+++ EXERCISE MATERIAL

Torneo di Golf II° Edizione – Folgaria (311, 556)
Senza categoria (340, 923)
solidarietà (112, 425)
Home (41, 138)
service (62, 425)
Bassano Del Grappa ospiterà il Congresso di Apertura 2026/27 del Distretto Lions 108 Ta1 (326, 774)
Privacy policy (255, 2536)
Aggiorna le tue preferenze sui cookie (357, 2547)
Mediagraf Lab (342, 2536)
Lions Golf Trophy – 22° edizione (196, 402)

++++++

[TASK DIRECTIONS]: The answer should be all the entries, restated with no word changed.

[ANSWER FOR THE TASK]:
Torneo di Golf II° Edizione – Folgaria (311, 556)
Senza categoria (340, 923)
solidarietà (112, 425)
Home (41, 138)
service (62, 425)
Bassano Del Grappa ospiterà il Congresso di Apertura 2026/27 del Distretto Lions 108 Ta1 (326, 774)
Privacy policy (255, 2536)
Aggiorna le tue preferenze sui cookie (357, 2547)
Mediagraf Lab (342, 2536)
Lions Golf Trophy – 22° edizione (196, 402)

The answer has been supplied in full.